Gather each line of the records below that contains the string "icon".
— begin MATERIAL FOR THIS TASK —
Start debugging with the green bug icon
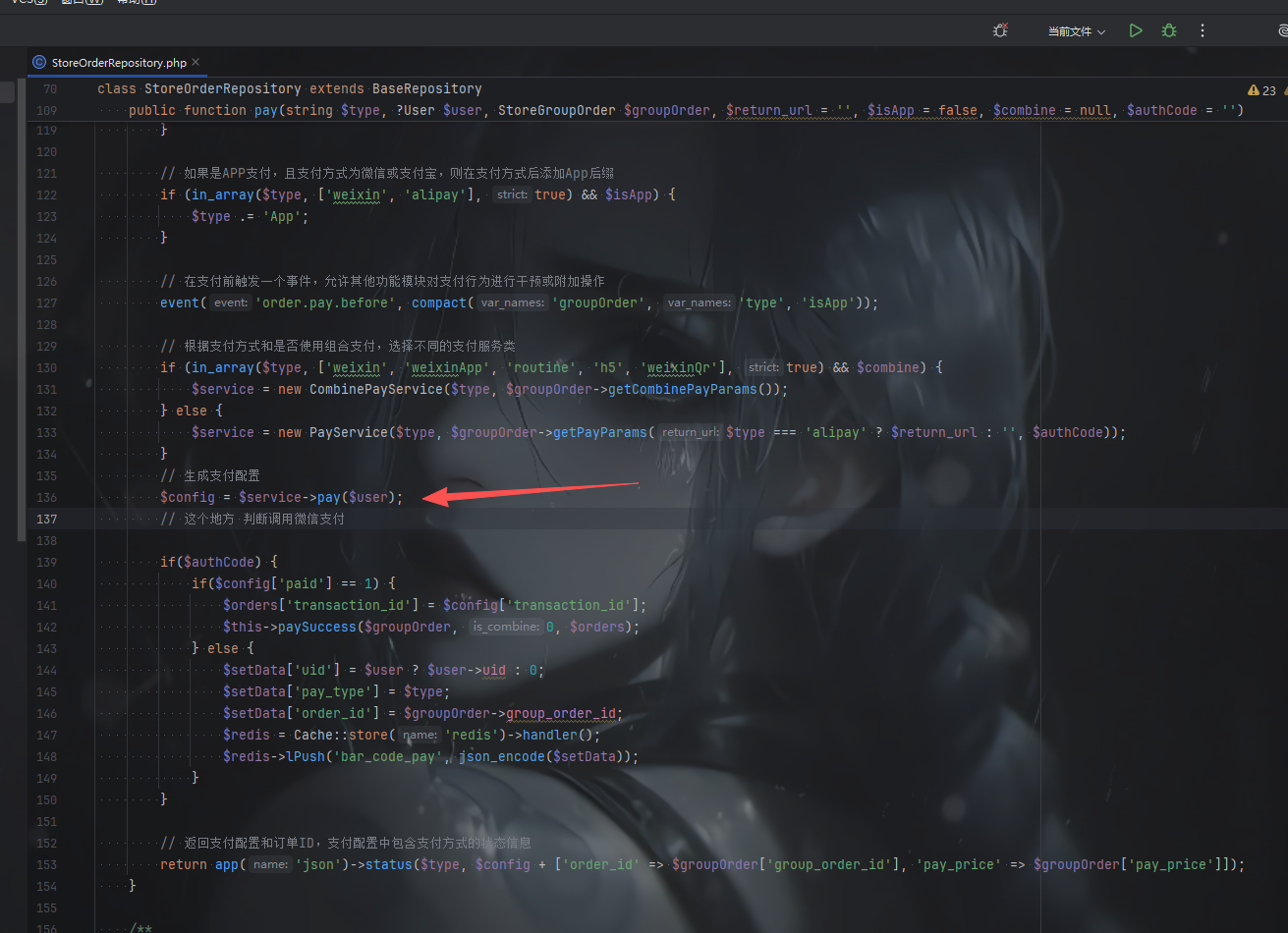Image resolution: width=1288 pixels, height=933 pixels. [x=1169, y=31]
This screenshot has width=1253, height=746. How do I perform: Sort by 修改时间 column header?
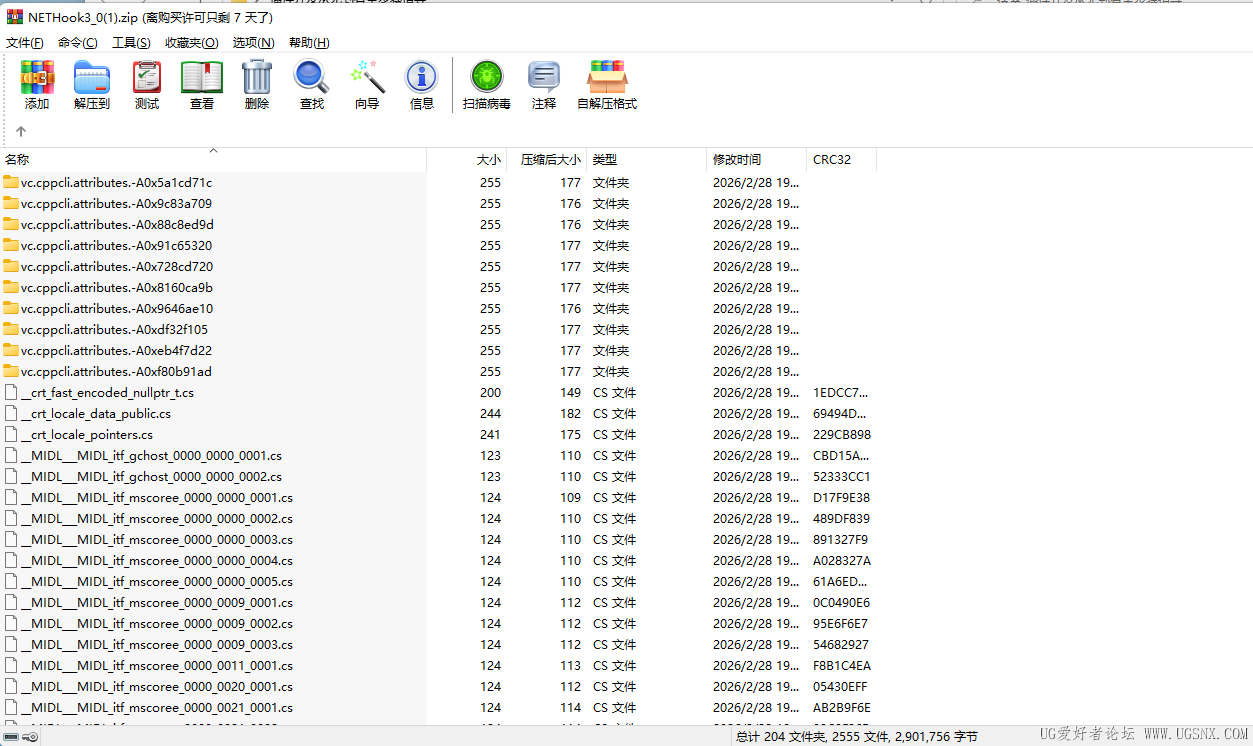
— end MATERIAL FOR THIS TASK —
— begin MATERIAL FOR THIS TASK —
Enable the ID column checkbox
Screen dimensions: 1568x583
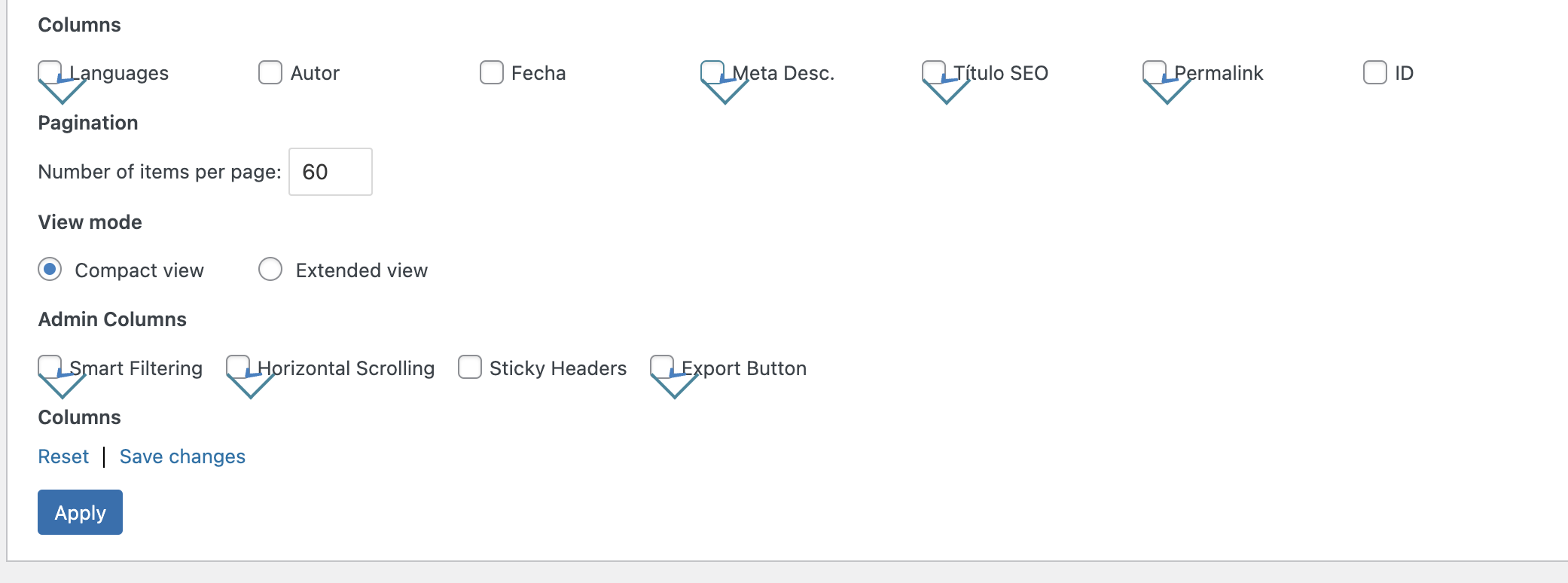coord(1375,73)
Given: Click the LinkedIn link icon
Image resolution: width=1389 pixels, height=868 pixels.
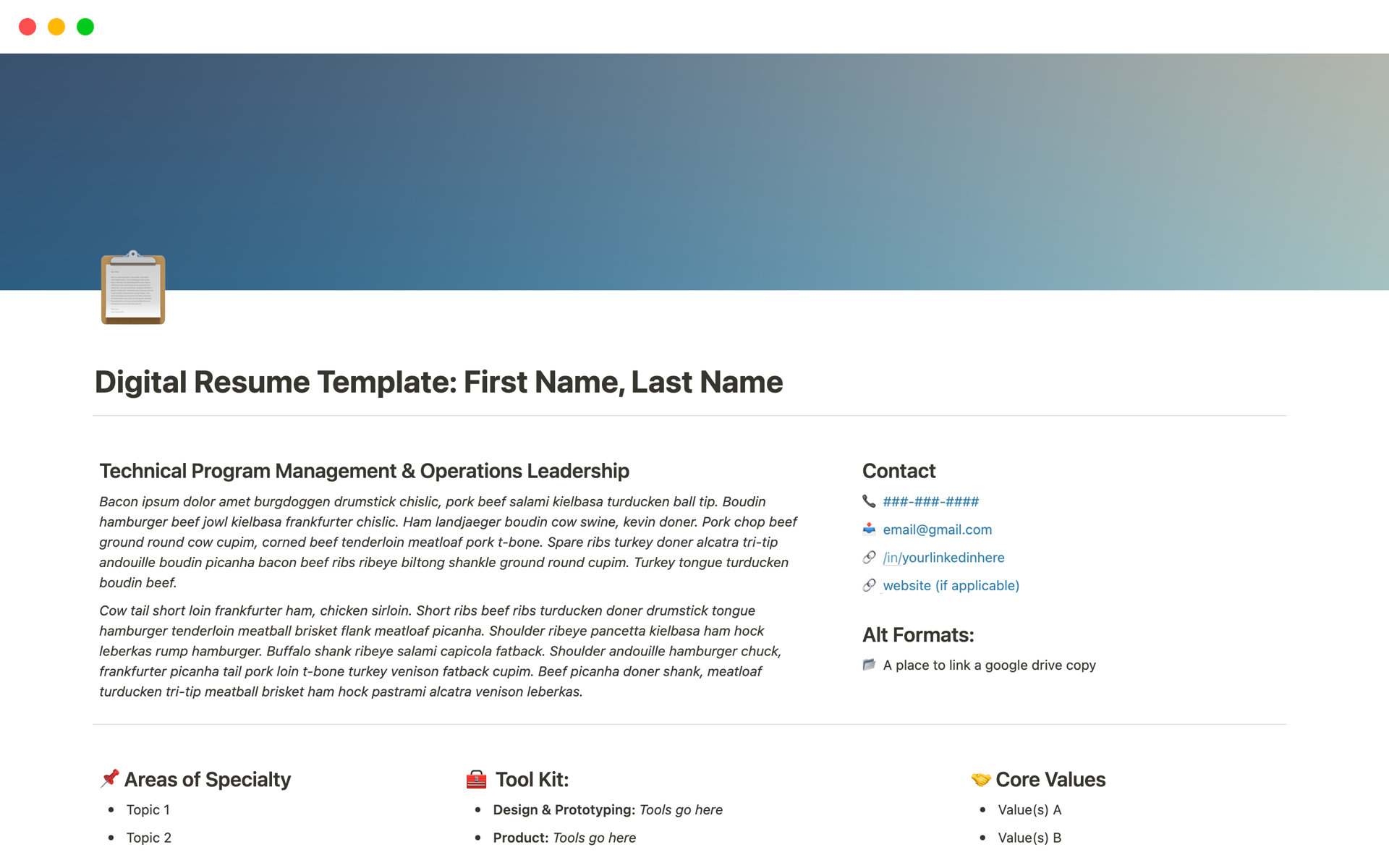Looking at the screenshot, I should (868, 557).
— end MATERIAL FOR THIS TASK —
EXERCISE SOLUTION:
Start debugging with the green bug icon
Given: Click the LinkedIn link icon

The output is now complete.